Зная, что она не позволит мне прочесть стихотворение вслух, хотя я и репетировал, закрывшись в туалете, я переписал стихи на отдельный листок, нарисовал крокодила как символ любви, да, крокодила, а не голубя какого-нибудь, потому что крокодилы, я читал, любят долго и основательно, а от голубей никакой пользы, кроме инфекции, сложил вчетверо и, улучив момент, сунул ей в карман халата, она лишь вскрикнула и отшатнулась от неожиданности. Закрывшись в туалете, я услышал через некоторое время ее визг и плач, а потом крики: «Не могу больше, убью дурака, уволюсь!» Я огорчился.

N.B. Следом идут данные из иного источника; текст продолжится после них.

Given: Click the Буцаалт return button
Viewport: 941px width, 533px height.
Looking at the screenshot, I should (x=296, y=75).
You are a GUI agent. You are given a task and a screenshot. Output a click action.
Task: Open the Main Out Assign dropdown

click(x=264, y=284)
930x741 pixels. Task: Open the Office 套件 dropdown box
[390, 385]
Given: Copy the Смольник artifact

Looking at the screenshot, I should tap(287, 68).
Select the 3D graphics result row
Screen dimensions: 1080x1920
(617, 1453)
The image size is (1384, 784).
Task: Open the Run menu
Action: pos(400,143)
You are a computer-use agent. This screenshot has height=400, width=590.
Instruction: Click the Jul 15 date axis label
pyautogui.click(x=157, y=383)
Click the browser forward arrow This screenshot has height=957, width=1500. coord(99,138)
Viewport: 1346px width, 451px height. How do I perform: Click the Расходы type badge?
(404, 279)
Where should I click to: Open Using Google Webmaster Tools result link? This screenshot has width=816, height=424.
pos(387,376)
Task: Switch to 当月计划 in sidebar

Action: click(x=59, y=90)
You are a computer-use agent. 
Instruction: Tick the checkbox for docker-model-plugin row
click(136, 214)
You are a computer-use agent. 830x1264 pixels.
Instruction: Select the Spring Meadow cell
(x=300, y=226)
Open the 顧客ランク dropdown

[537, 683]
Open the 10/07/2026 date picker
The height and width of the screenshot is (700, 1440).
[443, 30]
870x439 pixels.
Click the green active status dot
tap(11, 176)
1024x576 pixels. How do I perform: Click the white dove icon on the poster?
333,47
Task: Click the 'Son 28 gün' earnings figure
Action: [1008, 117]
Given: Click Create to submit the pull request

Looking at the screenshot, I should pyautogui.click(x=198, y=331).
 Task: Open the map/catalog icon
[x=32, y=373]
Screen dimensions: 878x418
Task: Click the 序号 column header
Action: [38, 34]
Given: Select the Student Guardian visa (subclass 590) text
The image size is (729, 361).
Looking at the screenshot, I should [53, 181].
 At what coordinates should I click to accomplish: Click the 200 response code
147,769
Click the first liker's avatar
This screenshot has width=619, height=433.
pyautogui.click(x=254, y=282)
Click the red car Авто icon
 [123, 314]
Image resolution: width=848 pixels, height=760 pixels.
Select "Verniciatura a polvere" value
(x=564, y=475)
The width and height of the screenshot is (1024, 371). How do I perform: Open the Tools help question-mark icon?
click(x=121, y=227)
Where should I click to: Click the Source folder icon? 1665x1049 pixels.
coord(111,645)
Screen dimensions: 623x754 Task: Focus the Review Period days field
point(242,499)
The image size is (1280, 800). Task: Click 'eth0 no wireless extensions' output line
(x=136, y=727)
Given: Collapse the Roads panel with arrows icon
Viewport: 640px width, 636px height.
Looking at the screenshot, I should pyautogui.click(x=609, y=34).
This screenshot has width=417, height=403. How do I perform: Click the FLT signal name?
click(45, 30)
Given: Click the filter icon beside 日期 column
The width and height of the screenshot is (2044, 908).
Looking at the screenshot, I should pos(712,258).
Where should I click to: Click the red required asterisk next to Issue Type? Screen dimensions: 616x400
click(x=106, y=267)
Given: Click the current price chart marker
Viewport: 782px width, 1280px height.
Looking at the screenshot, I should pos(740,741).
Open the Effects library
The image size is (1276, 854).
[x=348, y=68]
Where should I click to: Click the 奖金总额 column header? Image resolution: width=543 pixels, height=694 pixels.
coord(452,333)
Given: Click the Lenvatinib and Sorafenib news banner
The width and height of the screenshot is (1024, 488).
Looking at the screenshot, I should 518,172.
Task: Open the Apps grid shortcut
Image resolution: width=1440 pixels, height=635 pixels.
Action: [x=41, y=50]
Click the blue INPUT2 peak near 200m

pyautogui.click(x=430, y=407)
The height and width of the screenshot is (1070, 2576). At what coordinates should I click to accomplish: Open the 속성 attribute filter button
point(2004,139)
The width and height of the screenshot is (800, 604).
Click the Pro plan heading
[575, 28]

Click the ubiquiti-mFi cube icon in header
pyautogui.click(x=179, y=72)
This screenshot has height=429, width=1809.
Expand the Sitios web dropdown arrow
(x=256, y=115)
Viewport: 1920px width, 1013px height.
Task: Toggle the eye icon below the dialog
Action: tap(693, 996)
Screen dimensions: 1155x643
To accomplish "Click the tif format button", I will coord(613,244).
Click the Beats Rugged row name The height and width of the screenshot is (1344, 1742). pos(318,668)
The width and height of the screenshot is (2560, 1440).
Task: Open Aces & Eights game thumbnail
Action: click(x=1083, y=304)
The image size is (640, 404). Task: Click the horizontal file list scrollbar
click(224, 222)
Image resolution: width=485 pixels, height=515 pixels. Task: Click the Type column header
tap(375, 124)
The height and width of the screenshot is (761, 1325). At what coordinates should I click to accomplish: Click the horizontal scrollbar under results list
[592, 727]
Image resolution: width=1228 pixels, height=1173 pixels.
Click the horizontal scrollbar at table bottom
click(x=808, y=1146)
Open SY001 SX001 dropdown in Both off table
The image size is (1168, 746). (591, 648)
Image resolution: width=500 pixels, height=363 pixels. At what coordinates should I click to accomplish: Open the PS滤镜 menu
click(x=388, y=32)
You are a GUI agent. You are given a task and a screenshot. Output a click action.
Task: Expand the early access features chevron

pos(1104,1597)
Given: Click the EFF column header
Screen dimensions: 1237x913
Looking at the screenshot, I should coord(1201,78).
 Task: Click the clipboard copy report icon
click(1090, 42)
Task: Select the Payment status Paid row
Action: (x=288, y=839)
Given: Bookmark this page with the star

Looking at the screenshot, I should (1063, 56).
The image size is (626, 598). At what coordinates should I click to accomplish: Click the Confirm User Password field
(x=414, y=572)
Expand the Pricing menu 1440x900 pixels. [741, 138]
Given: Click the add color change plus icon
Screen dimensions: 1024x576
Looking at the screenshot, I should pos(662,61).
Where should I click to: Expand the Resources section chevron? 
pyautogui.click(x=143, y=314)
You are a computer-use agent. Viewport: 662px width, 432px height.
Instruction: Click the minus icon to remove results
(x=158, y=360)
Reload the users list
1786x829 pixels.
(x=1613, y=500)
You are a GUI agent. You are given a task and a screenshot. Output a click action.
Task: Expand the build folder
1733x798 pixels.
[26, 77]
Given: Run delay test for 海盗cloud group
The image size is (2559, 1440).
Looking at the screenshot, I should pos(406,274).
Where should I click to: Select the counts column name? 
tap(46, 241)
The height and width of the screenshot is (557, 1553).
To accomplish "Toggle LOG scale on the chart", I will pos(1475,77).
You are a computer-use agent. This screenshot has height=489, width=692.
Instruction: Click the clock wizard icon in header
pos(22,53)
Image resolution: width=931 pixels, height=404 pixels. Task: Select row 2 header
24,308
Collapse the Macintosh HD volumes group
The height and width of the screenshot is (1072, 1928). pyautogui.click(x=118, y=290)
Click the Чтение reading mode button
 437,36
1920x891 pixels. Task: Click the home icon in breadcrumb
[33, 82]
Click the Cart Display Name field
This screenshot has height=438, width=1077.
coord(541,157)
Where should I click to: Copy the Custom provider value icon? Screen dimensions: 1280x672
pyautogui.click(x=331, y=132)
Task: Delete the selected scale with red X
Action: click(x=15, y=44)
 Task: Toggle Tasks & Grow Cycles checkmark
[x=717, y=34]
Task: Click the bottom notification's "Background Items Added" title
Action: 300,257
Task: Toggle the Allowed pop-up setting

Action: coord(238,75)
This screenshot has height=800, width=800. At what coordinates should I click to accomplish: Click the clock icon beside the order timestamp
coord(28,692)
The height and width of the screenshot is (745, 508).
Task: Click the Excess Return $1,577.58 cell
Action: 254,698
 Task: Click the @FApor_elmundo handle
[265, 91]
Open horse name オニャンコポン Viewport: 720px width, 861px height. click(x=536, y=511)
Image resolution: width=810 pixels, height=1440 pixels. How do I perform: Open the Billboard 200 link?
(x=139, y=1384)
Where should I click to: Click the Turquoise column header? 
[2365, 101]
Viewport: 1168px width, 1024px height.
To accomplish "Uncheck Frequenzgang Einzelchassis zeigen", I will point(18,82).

Я успокоился. Больше того, я счастлив. Я понял, что она меня любит. В самом деле: размышляя, я набрел на идею, что ее визг и плач есть проявления любовных чувств – как у иной счастливый смех. Ее проклятия – объяснения в любви, но этого никто не понял, кроме меня. Ведь это совершенно случайно образовалось так, что люди договорились или привыкли, что смех – выражение радости, а плач – выражение печали. Даже и физиологически все наоборот, смех сотрясает организм, это может вызвать нежелательные последствия – например, язык даже можно прикусить. А плач слезами омывает глаза и улучшает зрение, одновременно организм освобождается от вредной жидкости, потеть тоже полезно, сам читал об этом. Значит, она, как и я, принадлежит к избранным, понимающим, что плач есть смех, а ругань – объяснение в чувствах. Я обеспокоился тем, что она теперь может подумать, что ее чувство ко мне безответно.
…
Не решаясь приблизиться к Любочке, я объяснился в любви, но косвенно, не произнося этих слов, я кричал ей: «Дура стоеросовая! Пришмандовка ясноглазая! Чудовище длинноногое! Сволочь нежнощекая!» Я рассчитывал, что нелестные эпитеты в адрес ее внешности усугубят силу произносимых наоборотных слов любви. Любочка была озадачена, не визжала, не плакала, но Володю на всякий случай позвала. Я встретил его холодно, не спросил о делах, сказал уничижительно: «Добрейший из людей! Я ценю твое благородство!» Это означало: «Скотиннейший из двуногих! Я презираю твою хамскость!» Он как-то сперва замешкался, но, человек рутины, запрограммированный, тупой, все же стал крутить мне руки, повел в палату с вечной своей присказкой: «Будешь хулиганить?» – не понимая, что хулиганят люди тогда, когда смирно лежат в своих кроватях, крики же, беганье и наскакивание – показатели благопристойности души.
…
Я совсем потерял голову. Я не ем, не сплю, думаю о Любочке. Издали посылаю ей ненавидящие взгляды. Она отвечает тем же, я счастлив. Но – не приближается ко мне.